The federal government rarely enters the family law arena. In fact, that is one of the challenges that was made to the federal Defense of Marriage Act that the Supreme Court heard argument on in the last few weeks.
On Tuesday, the Court will hear arguments regarding the Indian Child Welfare Act (ICWA), 25 U.S.C. sec. 1901 et seq., enacted in 1978. The case is best known as the Baby Veronica case.
Congress entered family law in this instance because of the federal/tribal relationship that has existed since 1789. Under federal Indian law, the United States government owes a "trust" responsibility to tribes and Indian peoples. See 25 U.S.C. sec. 1901(2) & (3). Thus, the ICWA was enacted to try to stem the abusive practices state agencies were perpetrating against Indians and tribes through wholesale adoptions and foster care placements of Indian children. 25 U.S.C. sec. 1901(4) & (5).
The article, linked below, asks this poignant question about the case: "The question at the center of it has been asked (and answered) over and over again on this blessed continent for the past 400 years: Is the law of the land going to preclude or permit yet another attempt to take something precious away from an Indian?"
The Indian father has custody of the child at issue in this case as ordered by two South Carolina state cases.

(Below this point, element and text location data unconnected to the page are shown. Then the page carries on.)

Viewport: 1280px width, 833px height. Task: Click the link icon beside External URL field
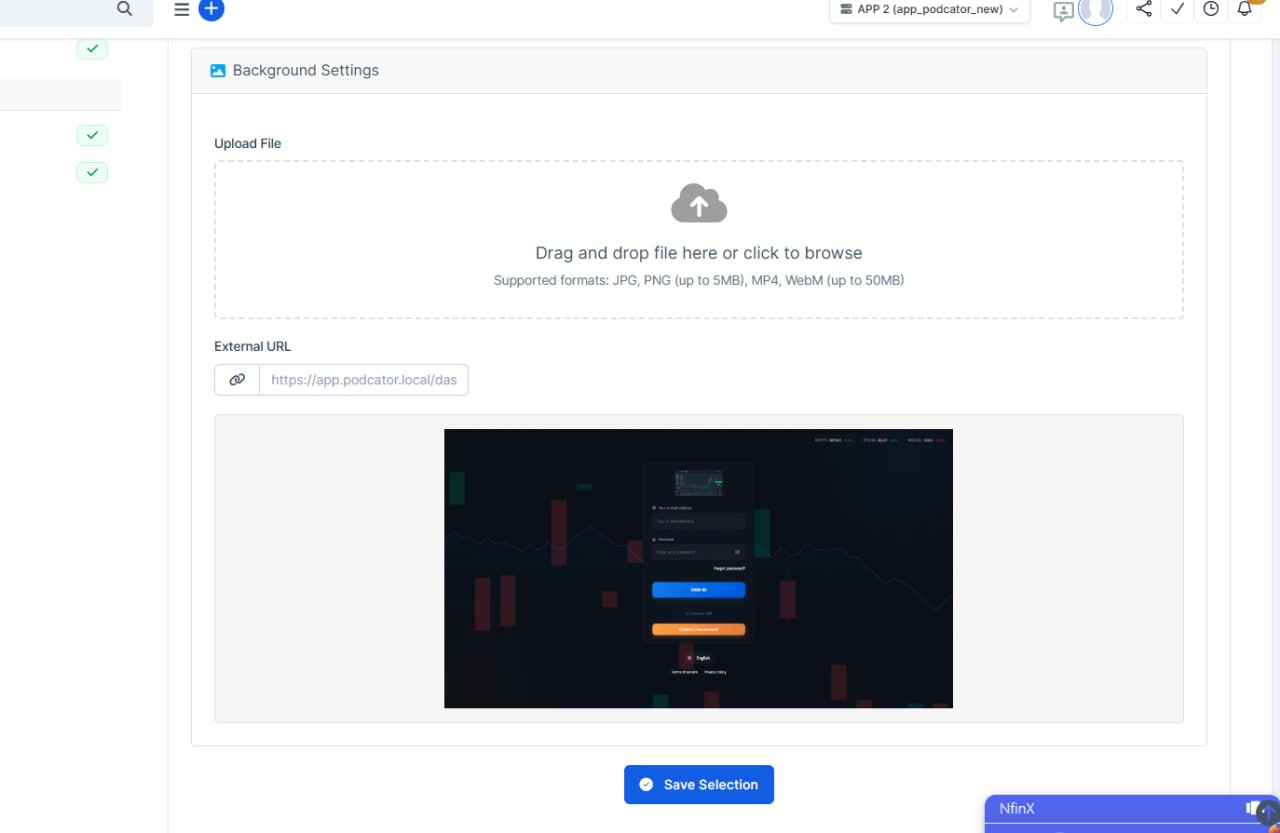pos(237,380)
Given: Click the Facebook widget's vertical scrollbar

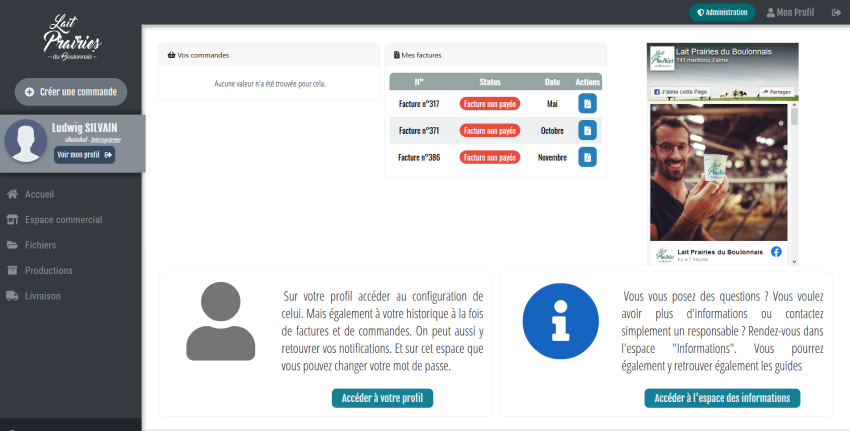Looking at the screenshot, I should coord(795,180).
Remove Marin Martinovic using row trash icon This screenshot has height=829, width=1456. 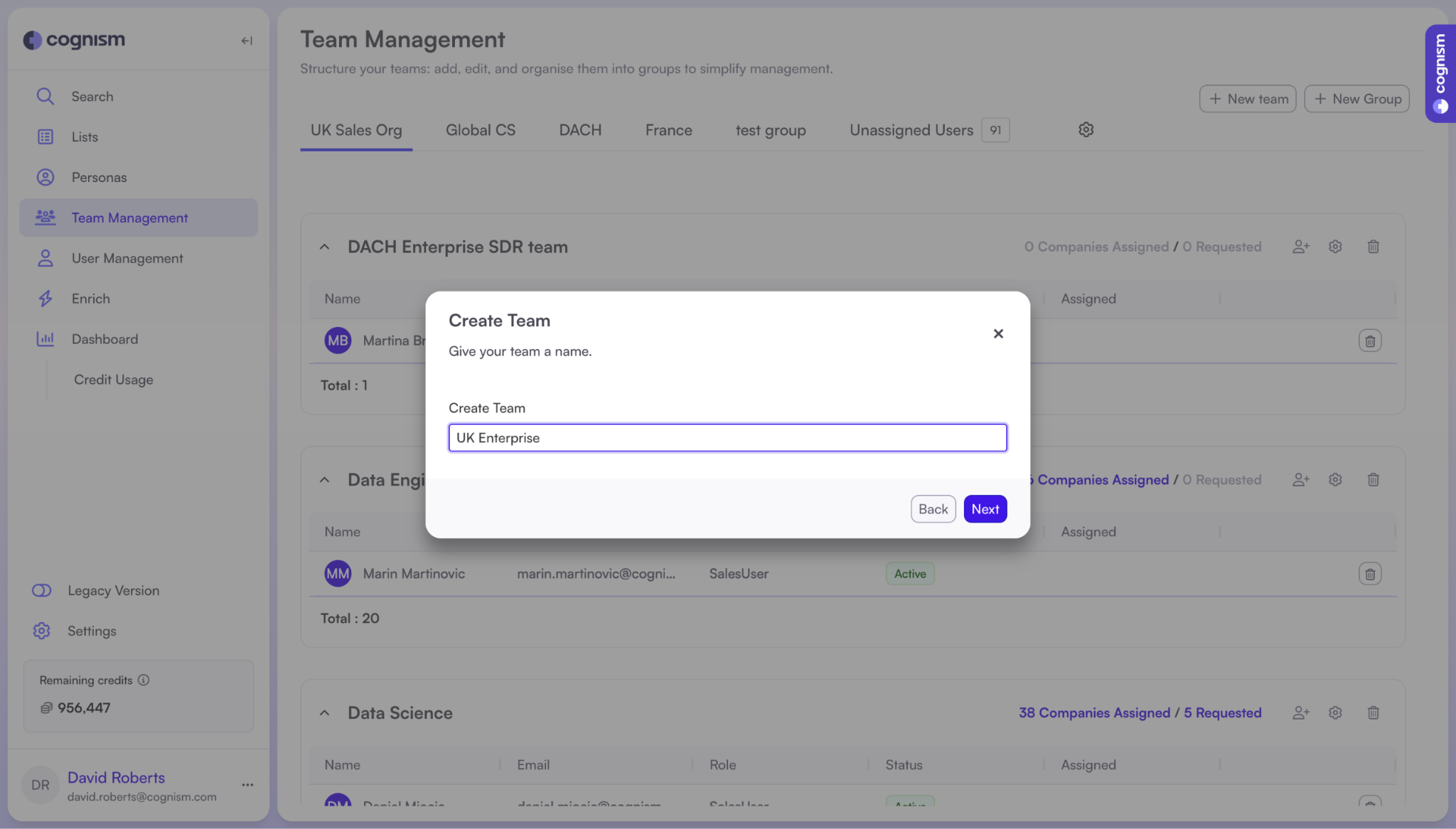[x=1369, y=574]
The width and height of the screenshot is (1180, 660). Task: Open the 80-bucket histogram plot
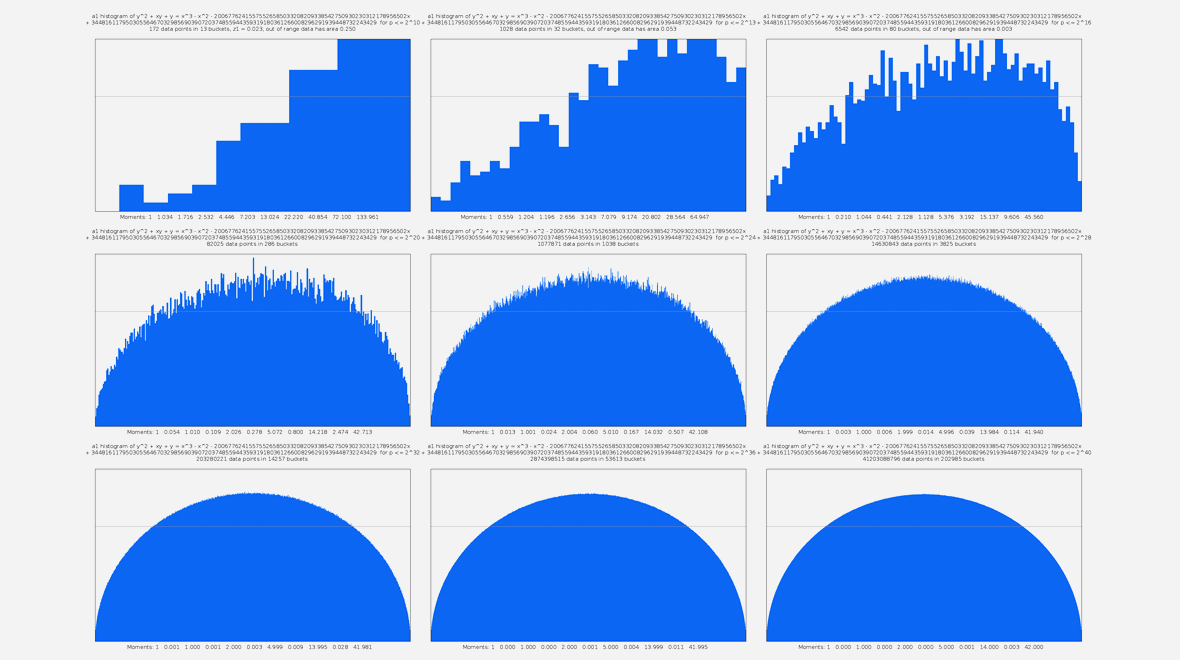924,125
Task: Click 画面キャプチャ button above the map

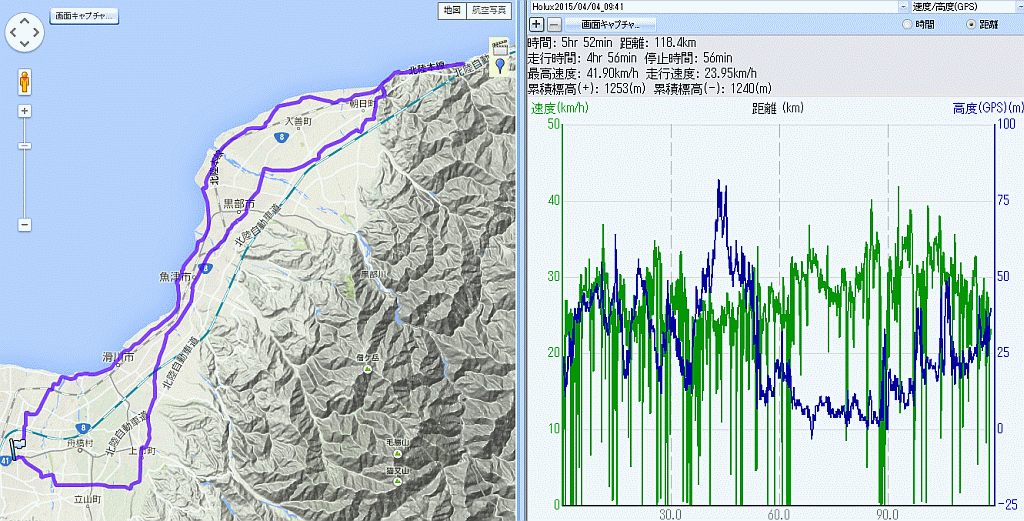Action: click(83, 16)
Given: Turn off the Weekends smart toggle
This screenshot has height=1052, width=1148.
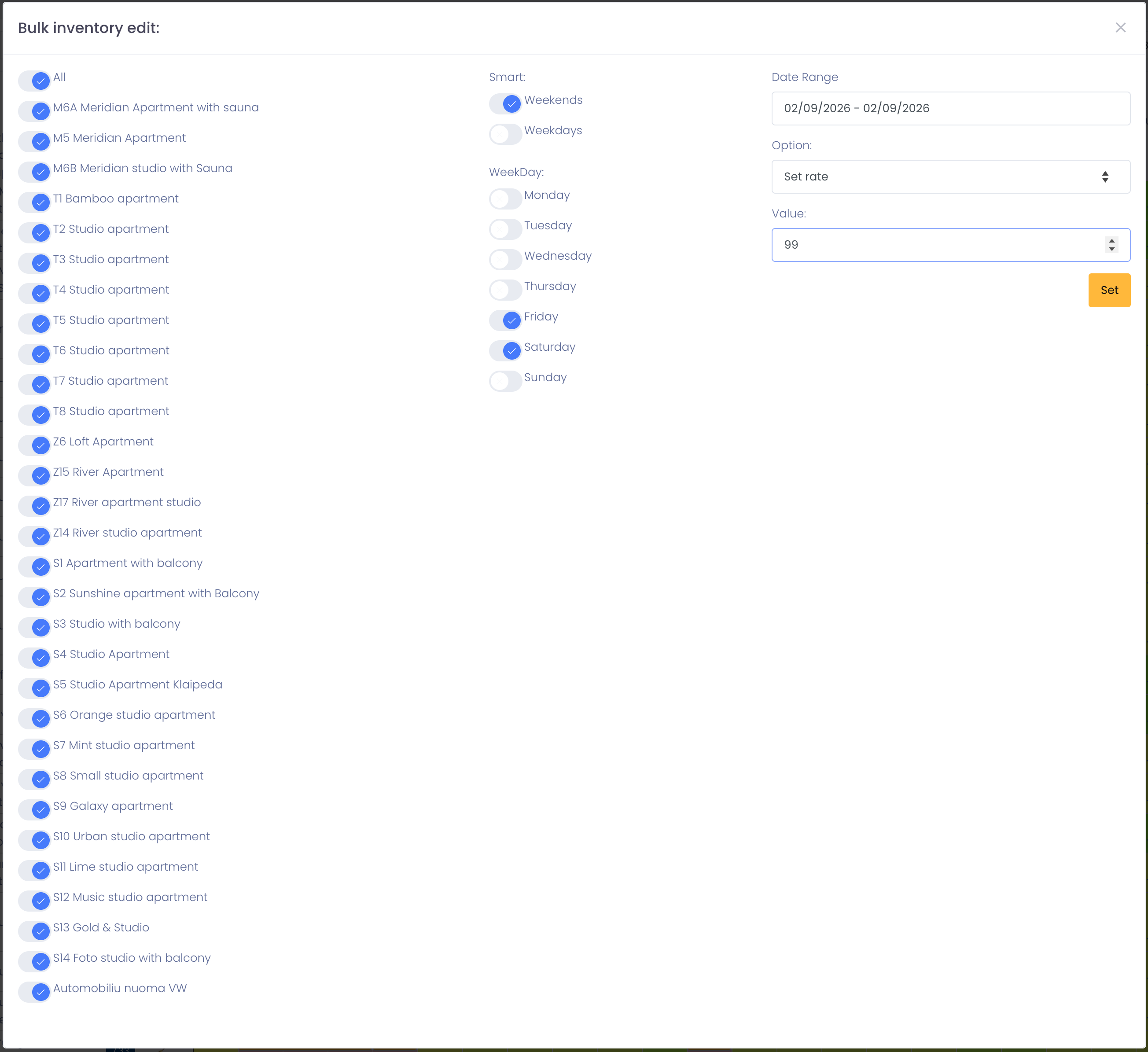Looking at the screenshot, I should pos(505,104).

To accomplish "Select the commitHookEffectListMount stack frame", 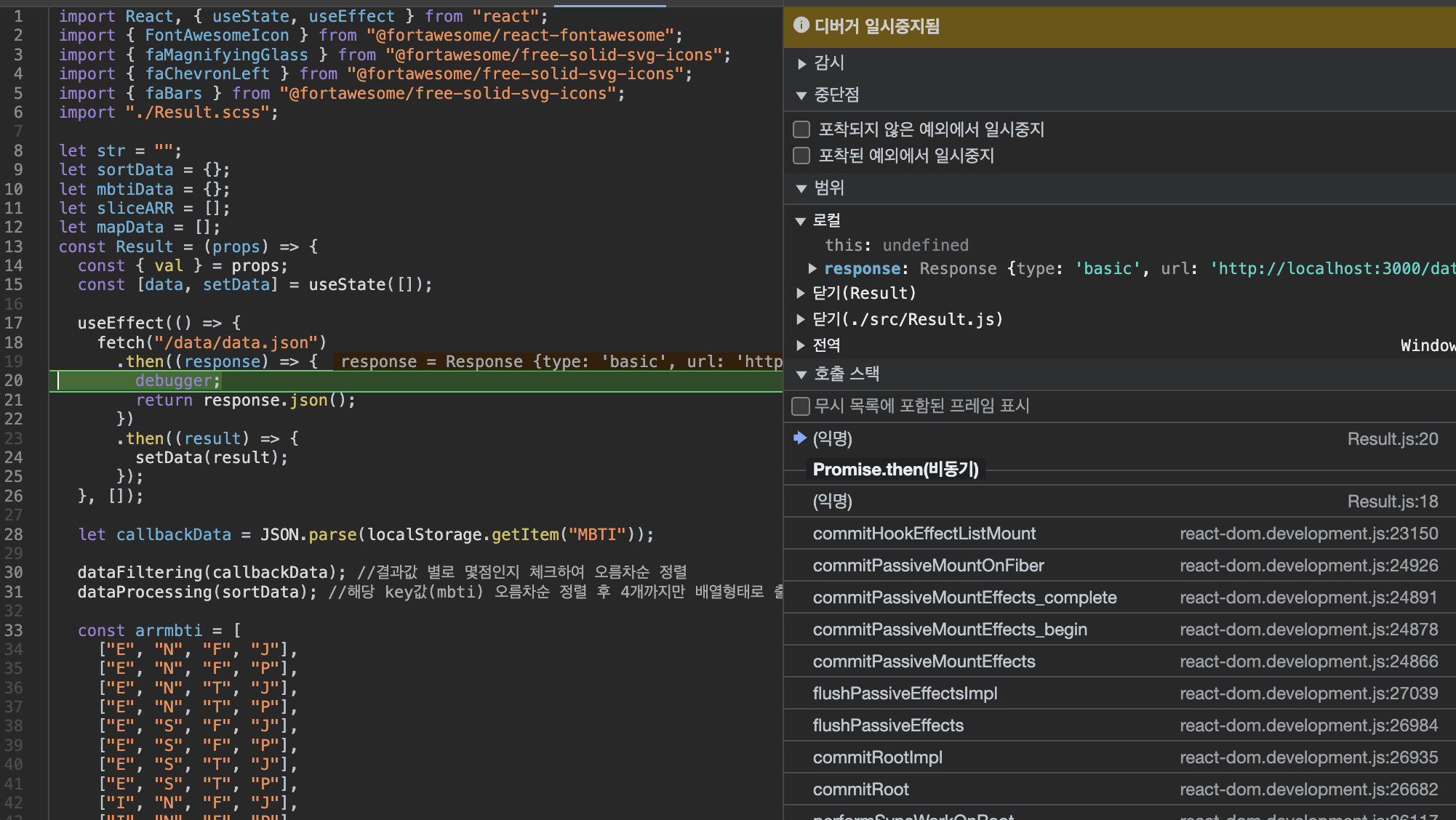I will [x=924, y=534].
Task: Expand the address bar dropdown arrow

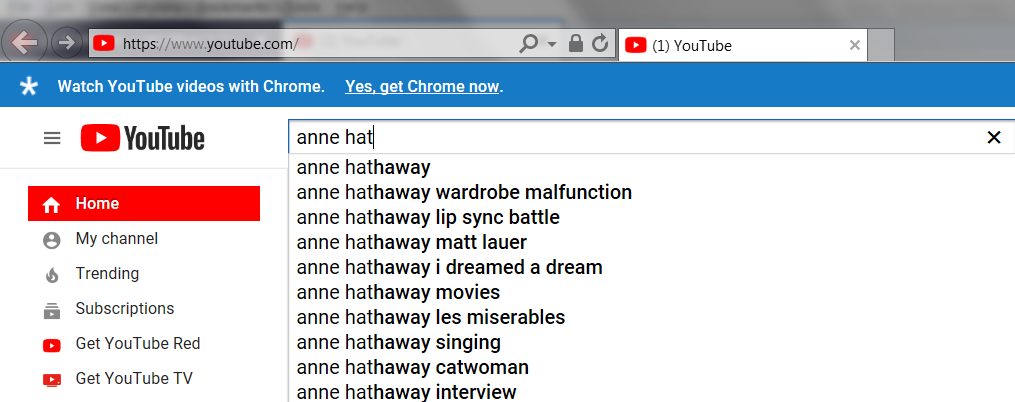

Even more worrisome, according to the article, is that the attorney "representing the child's guardian in the case, has made an extraordinary argument designed to undercut federal oversight over Indian affairs: These statutes, he argues, are unconstitutional because they are based upon racial classifications that violate the equal protection rights of non-Indians."
This argument goes against a primary tenet of federal Indian law that the relationship between the United States and tribal nations is a political basis, a government-to-government relationship. Morton v. Mancari, 417 U.S. 535 (1974). This political relationship calls on the federal courts to defer to congressional acts regarding Indian nations instead of applying the "strict scrutiny" review that federal courts use in reviewing federal laws that are based on racial classifications.